#### WHAT THE EXERCISE ASKS:
Reproduce, word for word, every line starting at the line that contains "The width and" and ending with the final line of the entries.

*** Opening of SUPPLIED INFORMATION ***

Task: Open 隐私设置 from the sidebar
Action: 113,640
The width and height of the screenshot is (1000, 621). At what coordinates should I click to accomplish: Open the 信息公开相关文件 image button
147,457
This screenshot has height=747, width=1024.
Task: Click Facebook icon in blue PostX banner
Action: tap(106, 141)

*** Close of SUPPLIED INFORMATION ***

#### TASK RESULT:
The width and height of the screenshot is (1000, 621). At what coordinates should I click to accomplish: Open the 信息公开相关文件 image button
147,457
This screenshot has height=747, width=1024.
Task: Click Facebook icon in blue PostX banner
Action: tap(106, 141)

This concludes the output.